Né à Toulouse en 1973, je commence le graffiti sur le petit banks de skate de ma cité et les garages en sous sol en 1988, avant de voyager autour du monde, États-Unis, Hong Kong, Japon, Mexique, Thaïlande, Australie, Nouvelle Zélande, Laos, Chine, Canada, Philippines, Taïwan, Indonésie, Maldives et plus de 12 pays d'Europe.
Puis je pars m'installer à New York pendant deux ans, un passage de quelques mois à Manille avant de retourner dans ma ville natale il y a 6 mois… I love Toulouse !
Tu as fais partie de l'époque « phare » du graffiti toulousain. Celle de la Truskool, des collaborations avec Fafi, Der, Tober, et toute la clique… Peux-tu nous décrire l'ambiance de l'époque, et qu'elle était la motivation de votre crew ?
C'était incroyable de vivre cette époque où la ville était overdosée de graffs, tags, flops, affiches, tickets. On peignait tout le temps avec des fausses autorisations ou même comme ça, au culot… Et ça passait ! J ai vécu de vrais moments de bonheur picturaux et tout ça sans parler des sessions nocturnes où on était de vrais boulimiques (chromes, flops et beaucoup de trains). Ce sont tous ces bon souvenirs, et la recherche de l'Histoire avec un grand H, qui me poussent encore aujourd'hui à continuer…
Qu'en est-il aujourd'hui ?
Je sors peindre plus souvent seul mais la ville est trop propre et mes vieux partners in crime sont devenus des papas…
Depuis tu as pas mal laissé traîner ta patte sur la peau de jeunes, et moins jeunes filles… De l'extérieur on pourrait croire à un délire ego-machisto-centrique, est-ce le cas ?
C'est un projet qui a beaucoup été médiatisé… Mais à mon grand regret je dirais mal médiatisé ! Il n'y a rien de ego-machisto-centrique, ça serait même le contraire. Un des principes du concept des Bubble Girls c'est de leur offrir un moment de liberté. Je ne force jamais rien dans ces chambres d'hôtel. Les filles timides ne se retrouvent pas face au photographe relou qui leurs demande de montrer un peu plus d'épaule. Et à contrario, la fille qui veut délirer sur un trip exhib, mais qui a peur de se faire juger par son mec, sait qu'elle peut le faire avec cet étranger qu'elle ne reverra jamais. D'où le côté naturel et léger qui se dégage des shoots…
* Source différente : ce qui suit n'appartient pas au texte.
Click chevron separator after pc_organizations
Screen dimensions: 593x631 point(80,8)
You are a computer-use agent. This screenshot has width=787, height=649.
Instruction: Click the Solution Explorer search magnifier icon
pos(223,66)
Cedar Lewisohn, qui organise le show à la Tate Modern gallery de Londres, m'a dit une fois qu'il voyait mon travail des Bubble Girls comme une sorte de carnet de chasse. Mais après une longue discussion dans un pub allemand, il a totalement changé d'avis !
Comment choisis-tu tes participantes ?
Au hasard des rues, ce sont des rencontres magiques… Et la magie est quelque chose de rare de nos jours !
Tu sais que tu alimentes quand même pas mal les fantasmes sur de telles pièces… Alors, est-ce déjà allé plus loin que la simple collaboration artistique avec une Bubble Girl ?
Pour résumer, c'est arrivé avec ma Bubble Girl toulousaine Virginie et je suis avec elle depuis plus de 5 ans.
Laquelle de ces sessions body-street painting t'a le plus marquée ? Pourquoi ?
Une des dernières à New York où je me suis retrouvé avec une bombe latine qui répondait au doux nom d'Alexia et qui, après plus d'une heure à discuter des photos que nous allions faire ensemble, m'a avoué qu'elle était un garçon… Les photos sont superbes et son histoire tellement intense !
J'ai d'ailleurs eu des échos de ton expo solo à Paris, à la galerie Celal, qui a lieu ce mois d'octobre… comme quoi tu nous aurais concocté une petite surprise, à base d'installations et de Bubble Girl. Peux-tu nous en dire plus ?
C'est une surprise comme tu le dis.
Tu présenteras également une série d'oeuvres exclusives, qu'elle est la ligne directrice de l'expo ?
Après deux ans passés à New York, je me suis « presque » fait influencer par la culture américaine à mon insu. Ensuite, ça fait un moment que j'essaye de garder la lettre au centre de mon travail et depuis peu j ai trouvé une manière de faire de l'accumulation calligraphique figurative… disons donc que l'expo reflète ce « tout ».
De quelle pièce es-tu le plus fier ?
L'installation surprise !
Pourquoi avoir attendu aussi longtemps pour présenter ton travail en solo ?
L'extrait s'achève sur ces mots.